> **Directions**: Can you turn everything from the line containing "Image resolution: width=772" down to the end of the rows into a Markdown table with the columns No. and Line, skipping blank lines and leaving out the pictures?

# START OF Extracted material

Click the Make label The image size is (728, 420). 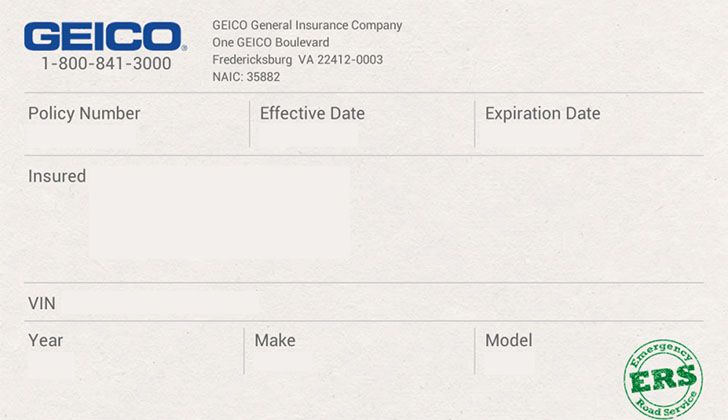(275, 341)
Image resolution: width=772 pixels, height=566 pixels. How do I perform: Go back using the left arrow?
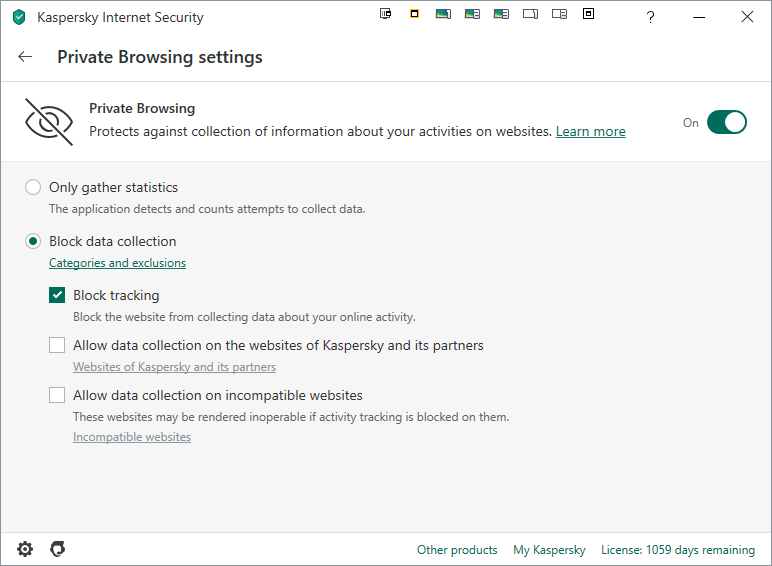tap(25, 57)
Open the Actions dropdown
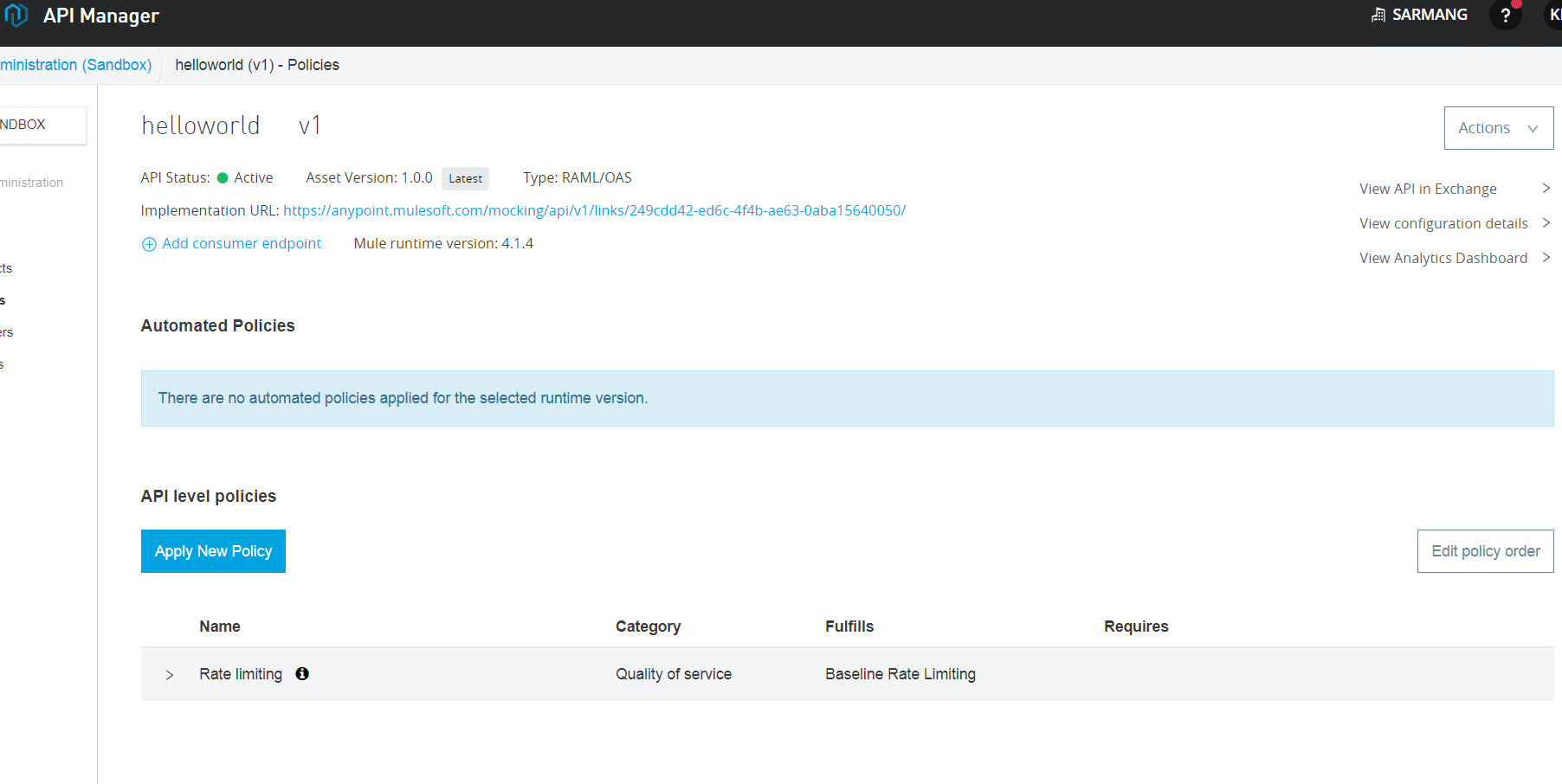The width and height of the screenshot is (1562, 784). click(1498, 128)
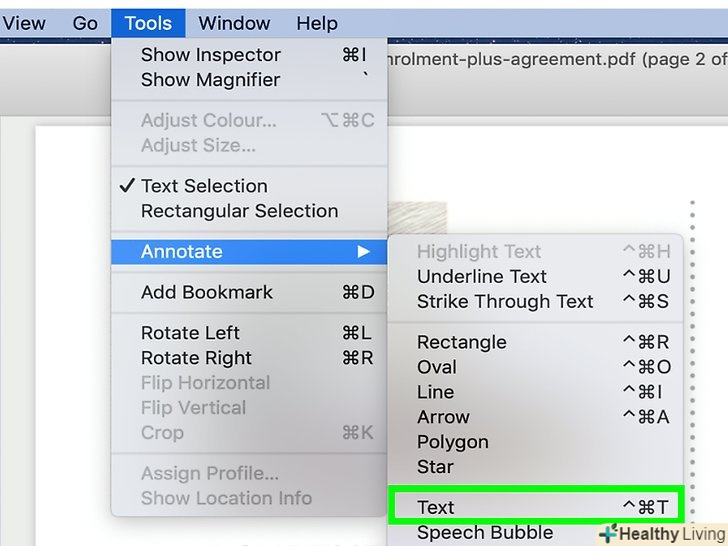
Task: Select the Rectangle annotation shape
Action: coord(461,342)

# END OF Extracted material

> **Solved exercise**:
| No. | Line |
|---|---|
| 1 | Image resolution: width=772 pixels, height=566 pixels. How do I perform: Go back using the left arrow? |
| 2 | tap(25, 57) |
| 3 | Open the Actions dropdown |
| 4 | The width and height of the screenshot is (1562, 784). click(1498, 128) |
| 5 | Task: Select the Rectangle annotation shape |
| 6 | Action: coord(461,342) |